Although effective, existing approaches mainly focus on enriching feature representations or enlarging the efficient receptive field, and can not well capture the spatial structure of street scenes, which is very important for scene understanding [7]. In this work, we argue that both the spatial layout of street-level scenes and multi-level features play important roles in accurate scene segmentation, as shown in Fig. 1. Based on this fact, we propose a novel deep gated attention network, termed as Gated Attention Network (GANet), to perform multi-scale spatial feature recalibration for street-level scene segmentation. It can leverage the state-of-the-art FCNs to enhance the spatial features. More specifically, to efficiently encode different visual regions, we propose a self-gated attention module to adaptively model and compute the attentive features of FCNs. The proposed module takes as input the multi-scale feature maps in FCNs, and outputs an attention mask for each feature map. The learned attention masks can neatly highlight the regions of interest while suppress background clutter. In addition, to enrich the feature representation, we propose an efficient multi-scale feature interaction mechanism that can adaptively aggregate hierarchical features. Based on this mechanism the features of different levels are adaptively re-weighted according to the local spatial structure and the surrounding contextual information. Thus, both the original input features and the attention information can be fully exploited by FCNs in a unified framework, leading to a comprehensive and effective feature representation. Extensive experiments on three large-scale benchmarks, i.e., Cityscapes [1], Mapillary Vistas [8] and ADE20K [9], demonstrate that our approach performs favourably against other state-of-the-art methods.

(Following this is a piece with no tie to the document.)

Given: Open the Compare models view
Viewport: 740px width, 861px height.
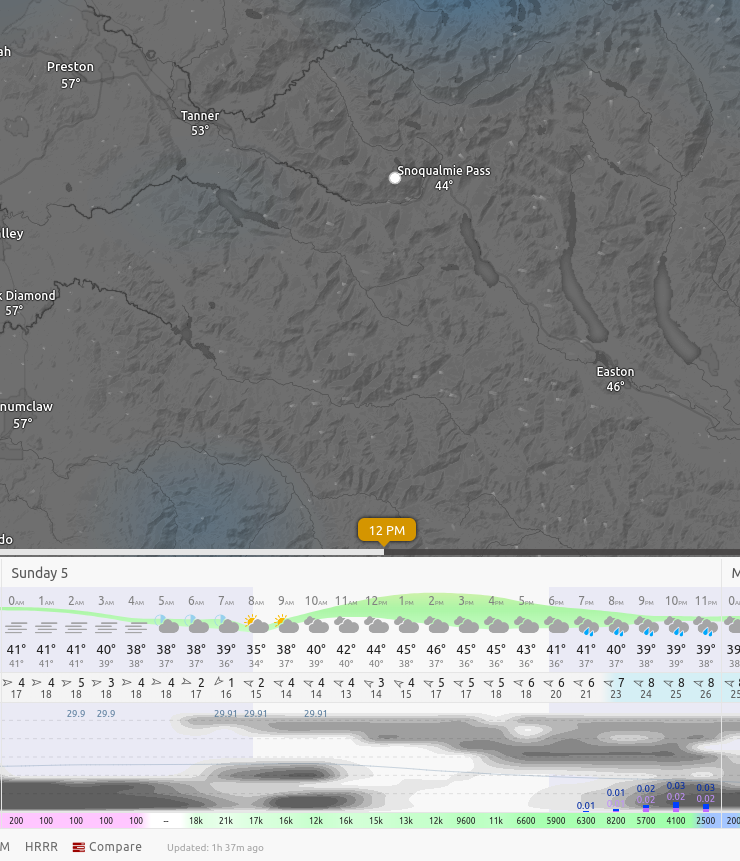Looking at the screenshot, I should click(114, 847).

In summary, our main contributions are three folds:
- •
We propose a novel spatial gated attention mechanism in the context of pixel-wise labeling tasks. The proposed attention mechanism can be incorporated into any existing deep networks and provide effective attentive features of interest regions. The proposed attention model is applied to street-level scene segmentation and show its superior performance over the baseline approaches.
- •
We propose an efficient multi-scale feature interaction mechanism that can adaptively aggregate hierarchical features to enrich the feature representation. Based on this mechanism, different levels of features at each spatial location are re-weighted according to the corresponding local structure and surrounding contextual information
- •
Extensive experiments on three large-scale benchmarks have validated the feasibility of our proposed modules, and show that our approach performs favorably against other state-of-the-art methods.
Section snippets
Scene segmentation
In the past two decades, scene segmentation methods rely on hand-crafted features (e.g., color histogram and textons [10]) together with shallow classifiers such as boosting [11], random forests [12], support vector machines [13]. Due to the limited discriminative power of hand-crafted features, many efforts have been paid into developing graphical models [14], [15]. However, graphical models increase the accuracy of the segmentation at the cost of additional computation.
Recently, deep learning
Deep gated attention networks
In this section, we first describe in detail the proposed Spatial Gated Attention (SGA) module and Attentive Feature Interaction (AFI) module. Then we introduce the proposed complete Gated Attention Network (GANet), which is specifically designed for street-level scene segmentation task.
Structural training
Given the training dataset with N training image pairs, where and are the input street-view image and the ground-truth segmentation image with T pixels, respectively. denotes the labels of j-class. For notional simplicity, we subsequently drop the subscript n and consider each image independently. In most of existing segmentation methods [2], [4], [6], the softmax Cross-Entropy (CE) loss is used to train the network:
Street-level scene datasets
We report results on the Cityscapes [1], Mapillary Vistas [8] and ADE20K [9], since these datasets have complementary properties in terms of image content, size, number of class labels and annotation quality. The Cityscapes dataset contains street-level images captured in central Europe and comprises a total of 5 k densely annotated images (19 object categories + 1 void class, all images sized 2048 × 1024), which are split into 2975/500/1525 images for training, validation and testing,
Results and discussion
In this section, we report the results on the street-level scene segmentation task. For fair comparison with other methods, we adopt the source codes with suggested parameters or the segmentation results provided by corresponding authors. For the methods which do not provide the results on adopted testing datasets, we re-implement these methods and report the best results for comparison.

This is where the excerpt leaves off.